Records from a data source
:::::

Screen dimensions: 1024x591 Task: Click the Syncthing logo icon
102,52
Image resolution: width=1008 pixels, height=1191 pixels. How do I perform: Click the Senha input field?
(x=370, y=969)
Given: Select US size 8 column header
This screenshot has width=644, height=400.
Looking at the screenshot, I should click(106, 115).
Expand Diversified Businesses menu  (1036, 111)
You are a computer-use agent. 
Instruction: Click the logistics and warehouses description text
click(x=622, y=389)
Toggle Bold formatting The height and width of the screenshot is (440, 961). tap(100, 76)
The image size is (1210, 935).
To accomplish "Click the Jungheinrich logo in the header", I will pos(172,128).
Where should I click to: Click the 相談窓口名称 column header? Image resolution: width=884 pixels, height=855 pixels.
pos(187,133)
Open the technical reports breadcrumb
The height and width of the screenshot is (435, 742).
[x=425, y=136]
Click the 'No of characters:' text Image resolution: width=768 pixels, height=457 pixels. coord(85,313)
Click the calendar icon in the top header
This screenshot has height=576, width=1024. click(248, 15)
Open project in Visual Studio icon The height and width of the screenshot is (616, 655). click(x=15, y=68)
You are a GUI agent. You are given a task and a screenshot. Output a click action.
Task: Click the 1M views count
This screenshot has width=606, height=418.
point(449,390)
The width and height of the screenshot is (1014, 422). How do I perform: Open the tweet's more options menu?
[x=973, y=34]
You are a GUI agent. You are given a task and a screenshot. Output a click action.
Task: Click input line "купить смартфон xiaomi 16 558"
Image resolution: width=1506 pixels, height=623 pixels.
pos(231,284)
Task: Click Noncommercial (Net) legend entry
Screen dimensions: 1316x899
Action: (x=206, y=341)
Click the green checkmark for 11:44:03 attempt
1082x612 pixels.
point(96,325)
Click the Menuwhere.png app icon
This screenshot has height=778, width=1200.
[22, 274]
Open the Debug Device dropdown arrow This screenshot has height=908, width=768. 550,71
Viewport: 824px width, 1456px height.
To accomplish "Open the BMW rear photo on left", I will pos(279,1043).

:::::

§ WHAT THE TASK REQUIRES: Give back exactly the lines above, from the line containing "Click the calendar icon in the top header" through the line containing "Open project in", with both end lines and nothing more.

§ TASK SOLUTION:
Click the calendar icon in the top header
This screenshot has height=576, width=1024. click(248, 15)
Open project in Visual Studio icon The height and width of the screenshot is (616, 655). click(x=15, y=68)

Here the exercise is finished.